(Exercise) Please copy out the lines from the one containing "This screenshot has width=624, height=468." through the end of the records, keeping both ends and every character unchanged, and leave out the pictures.

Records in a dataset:

━━━━━━━━━━━━━━━━

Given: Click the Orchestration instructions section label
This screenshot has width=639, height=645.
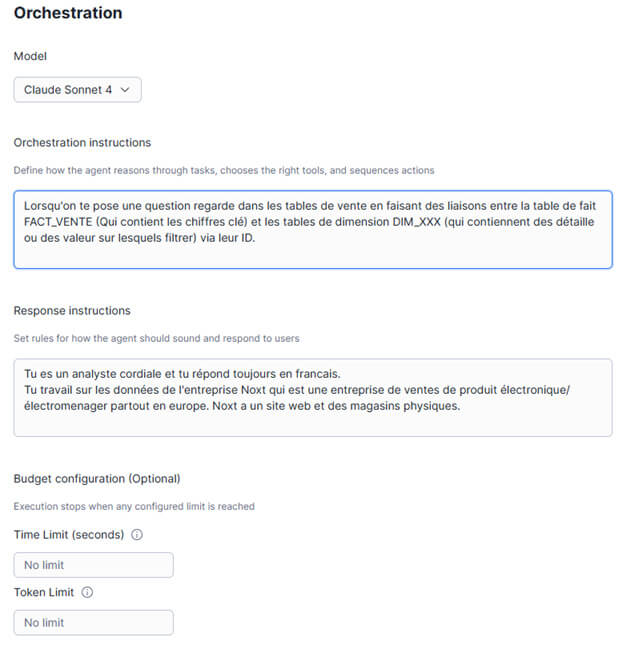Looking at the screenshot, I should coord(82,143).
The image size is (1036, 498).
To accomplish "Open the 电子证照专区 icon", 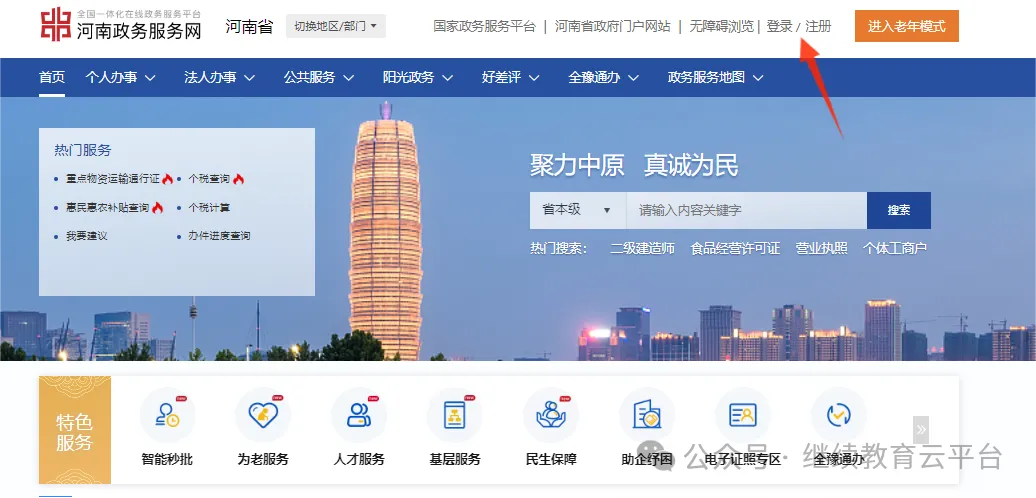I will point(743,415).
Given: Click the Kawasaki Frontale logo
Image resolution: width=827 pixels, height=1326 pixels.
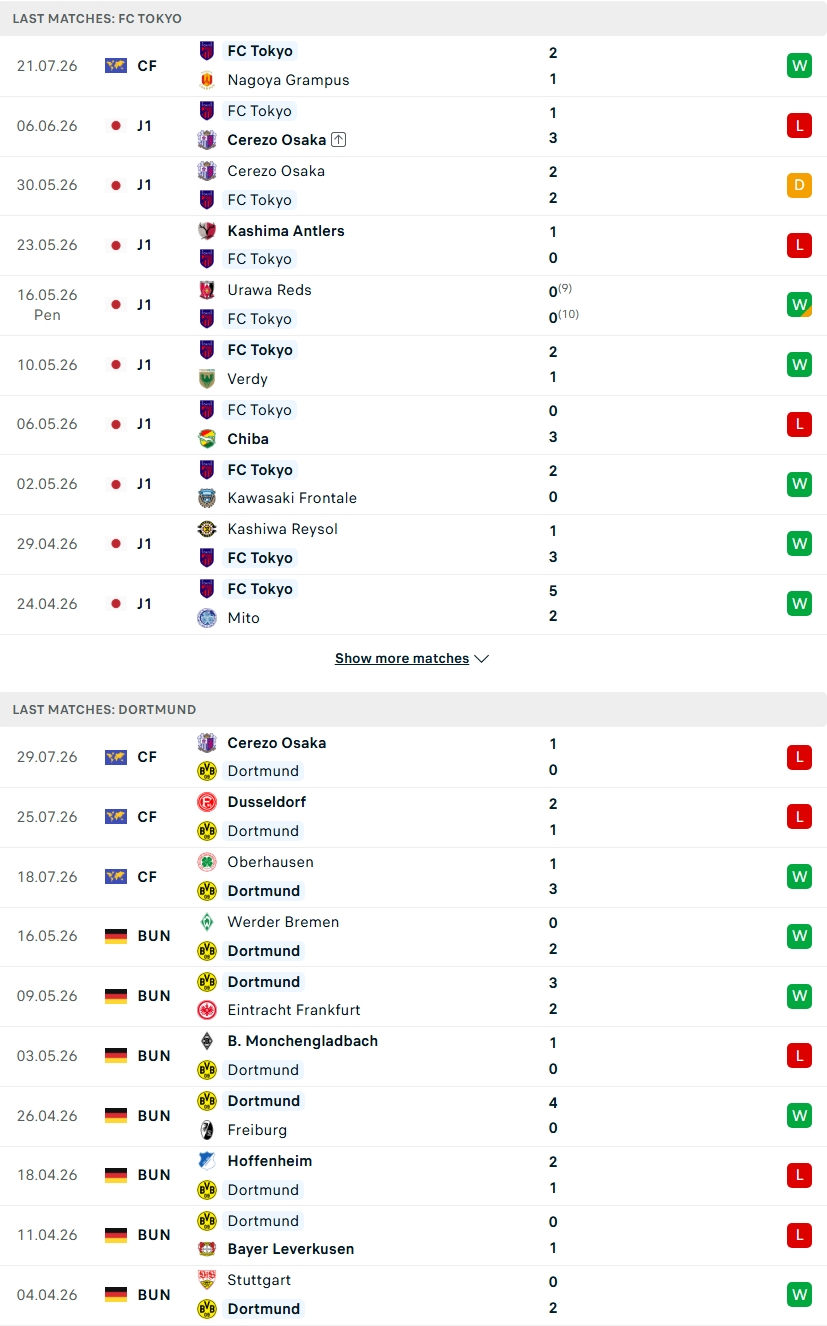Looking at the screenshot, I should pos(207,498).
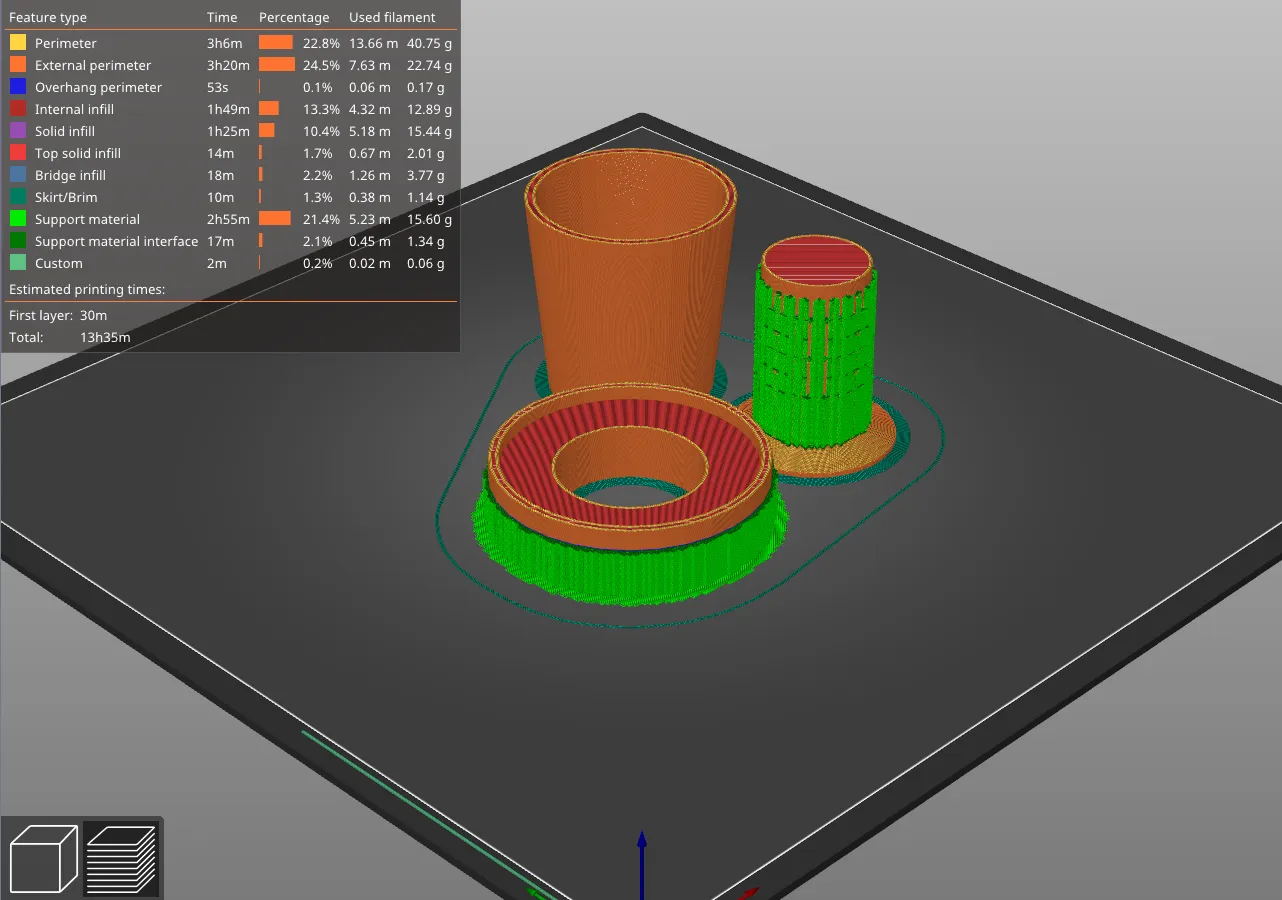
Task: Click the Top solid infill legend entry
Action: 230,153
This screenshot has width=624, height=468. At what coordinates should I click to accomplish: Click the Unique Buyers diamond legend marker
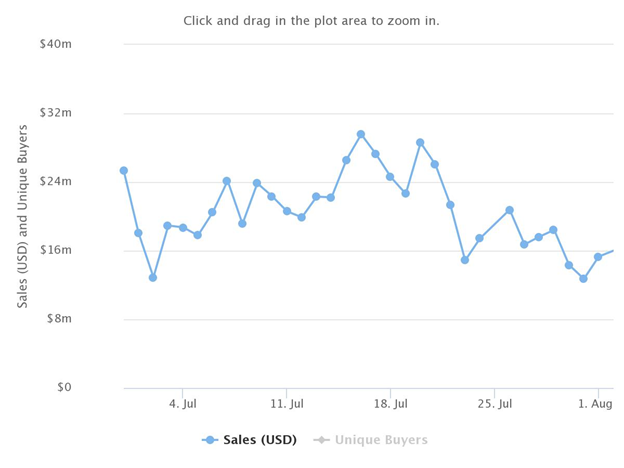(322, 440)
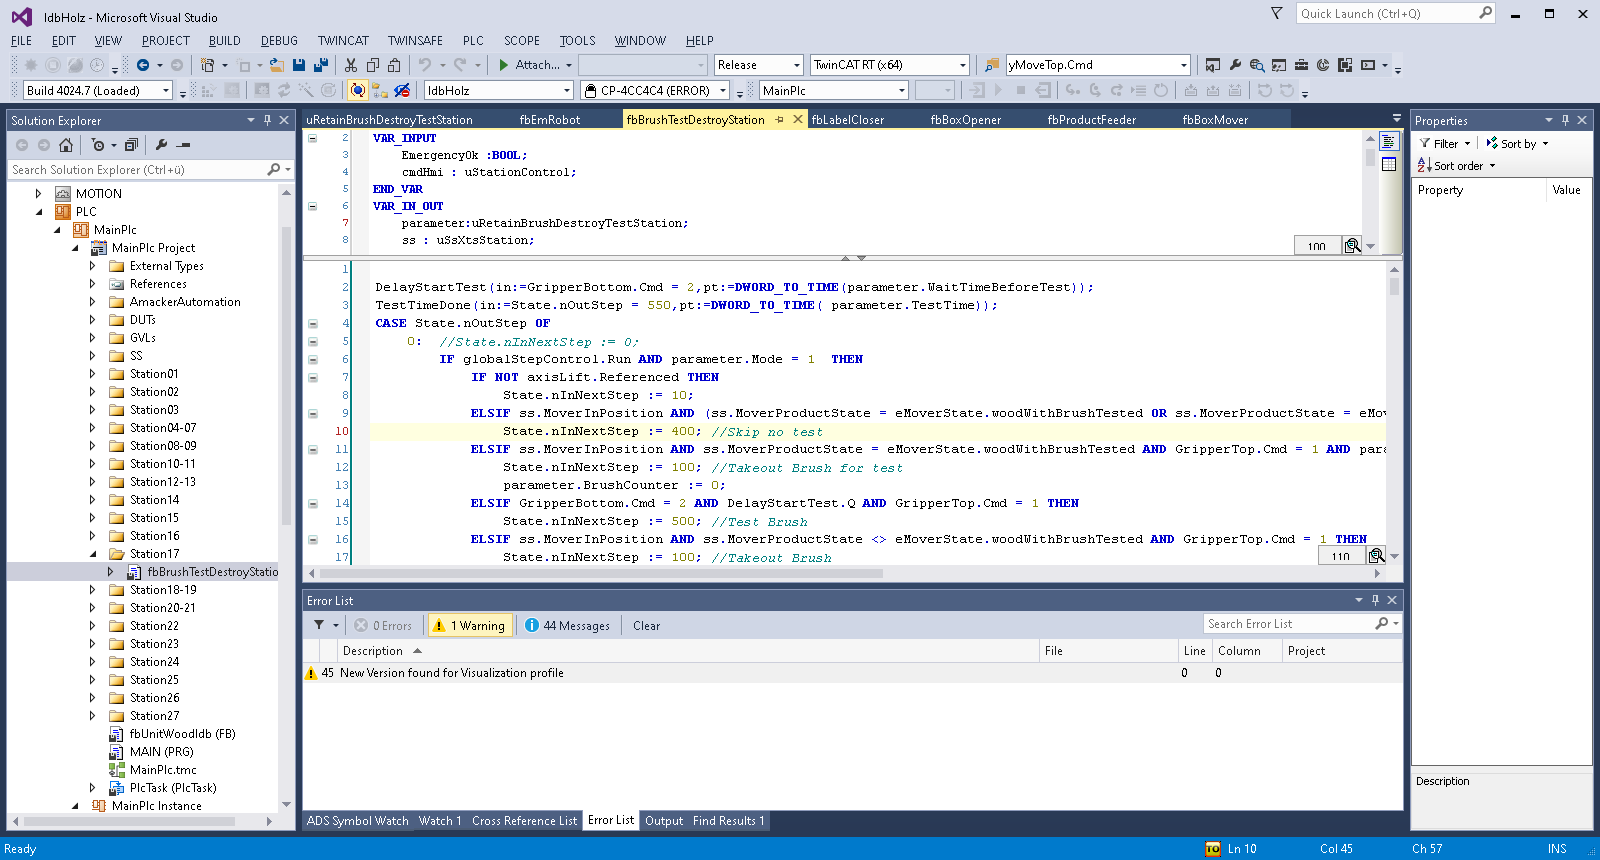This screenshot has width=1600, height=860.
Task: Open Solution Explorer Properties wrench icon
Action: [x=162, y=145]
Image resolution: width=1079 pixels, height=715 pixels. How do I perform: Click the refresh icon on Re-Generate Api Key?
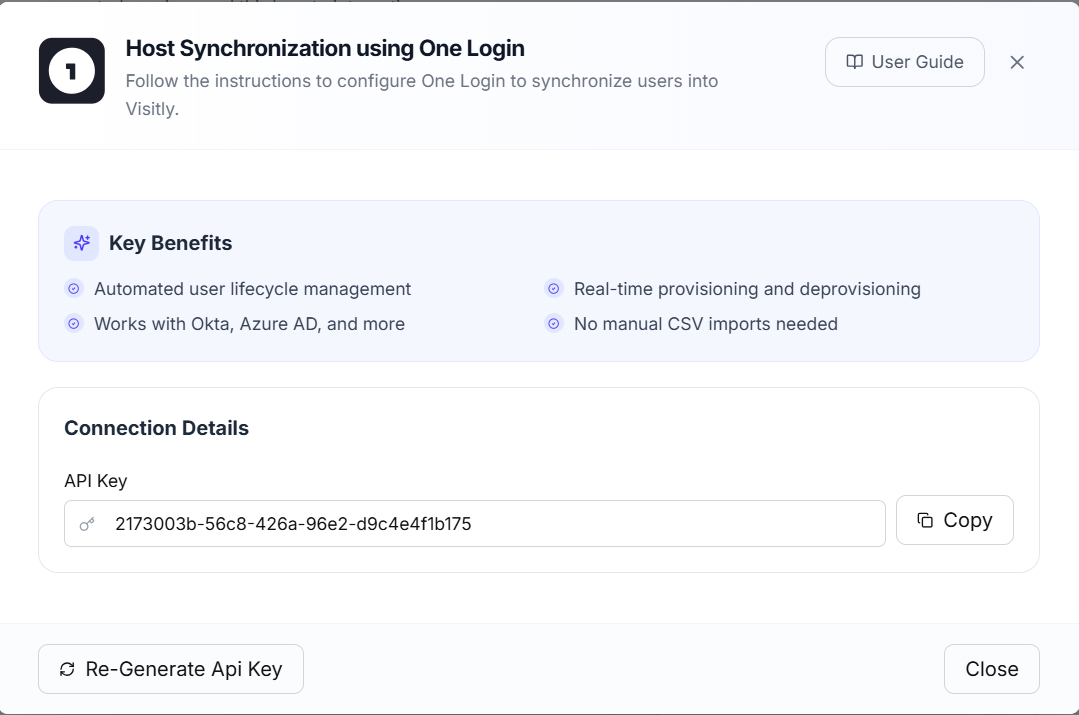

━━━━━━━━━━━━━━━━

(Output for this task)
This screenshot has width=624, height=468. At what coordinates should I click to accomplish: Click the Unique Buyers diamond legend marker
(322, 440)
This screenshot has width=1600, height=860.
Task: Open Solution Explorer Properties wrench icon
Action: [x=162, y=145]
Image resolution: width=1079 pixels, height=715 pixels. How do I perform: Click the refresh icon on Re-Generate Api Key?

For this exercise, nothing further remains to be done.